Echo the entries below word for word, starting at the first line of the entries and ending at the line that contains "pos(308,770)", including that line.
________________________________________
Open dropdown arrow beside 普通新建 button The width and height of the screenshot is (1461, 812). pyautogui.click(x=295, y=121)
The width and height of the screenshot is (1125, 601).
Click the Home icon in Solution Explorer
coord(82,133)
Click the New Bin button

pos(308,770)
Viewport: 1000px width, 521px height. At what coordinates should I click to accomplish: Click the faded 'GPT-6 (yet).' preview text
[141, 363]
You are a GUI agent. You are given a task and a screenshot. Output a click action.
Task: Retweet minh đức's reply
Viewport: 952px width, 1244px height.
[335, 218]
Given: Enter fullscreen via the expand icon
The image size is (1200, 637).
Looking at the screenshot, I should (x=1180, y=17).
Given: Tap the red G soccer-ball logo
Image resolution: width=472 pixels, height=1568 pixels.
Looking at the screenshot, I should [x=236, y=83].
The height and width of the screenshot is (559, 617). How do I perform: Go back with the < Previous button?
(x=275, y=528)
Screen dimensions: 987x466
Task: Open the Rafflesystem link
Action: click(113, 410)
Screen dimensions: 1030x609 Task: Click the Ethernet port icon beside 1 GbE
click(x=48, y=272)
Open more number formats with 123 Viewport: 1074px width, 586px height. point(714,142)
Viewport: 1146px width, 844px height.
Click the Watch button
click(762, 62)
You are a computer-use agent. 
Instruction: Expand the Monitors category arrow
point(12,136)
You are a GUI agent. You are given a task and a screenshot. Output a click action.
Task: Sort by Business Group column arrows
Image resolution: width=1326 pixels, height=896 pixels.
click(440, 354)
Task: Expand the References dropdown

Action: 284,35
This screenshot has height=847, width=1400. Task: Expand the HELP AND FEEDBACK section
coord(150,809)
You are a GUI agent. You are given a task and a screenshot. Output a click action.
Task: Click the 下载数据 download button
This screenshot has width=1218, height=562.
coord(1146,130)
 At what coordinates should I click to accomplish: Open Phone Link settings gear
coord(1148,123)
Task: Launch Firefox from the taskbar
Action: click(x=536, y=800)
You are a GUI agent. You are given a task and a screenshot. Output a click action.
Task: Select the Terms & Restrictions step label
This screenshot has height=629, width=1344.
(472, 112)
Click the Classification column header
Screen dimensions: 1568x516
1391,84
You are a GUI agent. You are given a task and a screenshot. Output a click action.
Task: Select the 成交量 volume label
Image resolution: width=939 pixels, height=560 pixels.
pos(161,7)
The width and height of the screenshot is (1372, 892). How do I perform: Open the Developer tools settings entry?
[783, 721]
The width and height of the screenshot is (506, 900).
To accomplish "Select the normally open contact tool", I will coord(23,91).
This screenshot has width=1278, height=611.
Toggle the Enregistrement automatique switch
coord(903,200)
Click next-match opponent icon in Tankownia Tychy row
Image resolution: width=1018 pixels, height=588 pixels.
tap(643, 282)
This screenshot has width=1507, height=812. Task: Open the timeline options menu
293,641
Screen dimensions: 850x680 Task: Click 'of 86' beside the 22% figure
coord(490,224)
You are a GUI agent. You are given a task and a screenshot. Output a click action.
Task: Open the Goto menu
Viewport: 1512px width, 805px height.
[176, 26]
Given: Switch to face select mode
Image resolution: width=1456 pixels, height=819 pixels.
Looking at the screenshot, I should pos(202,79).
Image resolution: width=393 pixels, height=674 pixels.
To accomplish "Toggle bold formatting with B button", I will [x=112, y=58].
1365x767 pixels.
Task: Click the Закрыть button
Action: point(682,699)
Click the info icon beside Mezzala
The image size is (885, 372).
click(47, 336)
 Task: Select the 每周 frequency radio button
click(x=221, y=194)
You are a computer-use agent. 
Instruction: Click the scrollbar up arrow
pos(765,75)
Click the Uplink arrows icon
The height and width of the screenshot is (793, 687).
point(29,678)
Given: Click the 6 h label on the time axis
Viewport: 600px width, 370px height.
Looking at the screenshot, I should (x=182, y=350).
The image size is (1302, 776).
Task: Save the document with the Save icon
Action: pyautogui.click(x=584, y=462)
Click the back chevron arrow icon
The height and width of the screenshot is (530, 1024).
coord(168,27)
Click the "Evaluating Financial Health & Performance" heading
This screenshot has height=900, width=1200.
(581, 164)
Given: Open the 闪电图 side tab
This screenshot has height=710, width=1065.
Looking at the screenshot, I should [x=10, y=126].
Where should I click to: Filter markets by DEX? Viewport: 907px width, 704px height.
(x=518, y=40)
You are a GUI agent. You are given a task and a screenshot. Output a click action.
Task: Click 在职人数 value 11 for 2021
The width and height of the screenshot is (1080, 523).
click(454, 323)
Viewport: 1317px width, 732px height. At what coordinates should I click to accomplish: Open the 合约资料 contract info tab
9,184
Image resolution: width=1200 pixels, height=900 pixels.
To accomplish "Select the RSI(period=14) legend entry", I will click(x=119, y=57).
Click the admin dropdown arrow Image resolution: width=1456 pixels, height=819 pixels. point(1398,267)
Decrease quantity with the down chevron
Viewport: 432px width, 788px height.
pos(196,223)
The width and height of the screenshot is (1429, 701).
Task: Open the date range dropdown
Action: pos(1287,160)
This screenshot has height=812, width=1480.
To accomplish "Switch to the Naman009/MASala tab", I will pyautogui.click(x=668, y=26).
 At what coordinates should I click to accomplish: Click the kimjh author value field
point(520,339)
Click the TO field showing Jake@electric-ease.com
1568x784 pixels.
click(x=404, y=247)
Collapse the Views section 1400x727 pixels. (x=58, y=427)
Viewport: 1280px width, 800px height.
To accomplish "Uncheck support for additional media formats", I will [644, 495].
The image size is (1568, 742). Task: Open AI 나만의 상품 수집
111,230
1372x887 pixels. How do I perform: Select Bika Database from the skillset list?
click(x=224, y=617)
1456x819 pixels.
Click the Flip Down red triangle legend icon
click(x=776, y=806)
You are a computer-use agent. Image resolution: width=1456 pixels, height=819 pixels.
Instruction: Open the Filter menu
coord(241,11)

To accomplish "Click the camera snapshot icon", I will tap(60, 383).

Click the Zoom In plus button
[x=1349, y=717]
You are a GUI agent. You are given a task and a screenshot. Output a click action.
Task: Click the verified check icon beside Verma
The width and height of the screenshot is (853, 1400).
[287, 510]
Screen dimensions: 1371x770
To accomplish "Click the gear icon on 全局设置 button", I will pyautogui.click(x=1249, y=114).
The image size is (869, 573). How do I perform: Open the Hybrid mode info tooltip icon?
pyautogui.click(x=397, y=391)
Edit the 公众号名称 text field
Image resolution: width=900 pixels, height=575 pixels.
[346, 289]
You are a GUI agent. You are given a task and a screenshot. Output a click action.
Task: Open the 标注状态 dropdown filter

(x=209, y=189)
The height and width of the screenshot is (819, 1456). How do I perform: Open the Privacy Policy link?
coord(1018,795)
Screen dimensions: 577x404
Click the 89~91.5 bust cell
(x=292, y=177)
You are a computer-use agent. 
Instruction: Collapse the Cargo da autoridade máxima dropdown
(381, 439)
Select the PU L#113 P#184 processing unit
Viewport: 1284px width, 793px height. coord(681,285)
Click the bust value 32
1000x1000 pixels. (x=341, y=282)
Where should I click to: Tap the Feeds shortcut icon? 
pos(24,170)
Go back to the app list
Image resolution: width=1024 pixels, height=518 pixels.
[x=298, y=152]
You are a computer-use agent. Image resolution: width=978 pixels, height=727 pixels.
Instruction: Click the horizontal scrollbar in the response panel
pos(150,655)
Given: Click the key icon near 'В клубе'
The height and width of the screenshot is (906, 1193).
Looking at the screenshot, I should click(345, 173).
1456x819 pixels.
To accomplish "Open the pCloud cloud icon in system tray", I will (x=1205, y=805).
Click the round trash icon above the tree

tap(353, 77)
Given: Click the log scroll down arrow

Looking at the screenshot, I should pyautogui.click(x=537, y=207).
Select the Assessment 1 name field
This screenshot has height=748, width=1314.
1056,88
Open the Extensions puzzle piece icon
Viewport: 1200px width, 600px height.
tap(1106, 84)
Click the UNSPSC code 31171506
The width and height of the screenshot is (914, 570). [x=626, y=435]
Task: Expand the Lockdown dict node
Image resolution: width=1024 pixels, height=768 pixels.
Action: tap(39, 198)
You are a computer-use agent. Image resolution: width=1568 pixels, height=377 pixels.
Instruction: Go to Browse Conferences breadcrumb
________________________________________
- Solution for this exercise -
Open dropdown arrow beside 普通新建 button The width and height of the screenshot is (1461, 812). pyautogui.click(x=295, y=121)
The width and height of the screenshot is (1125, 601).
Click the Home icon in Solution Explorer
coord(82,133)
Click the New Bin button

pos(308,770)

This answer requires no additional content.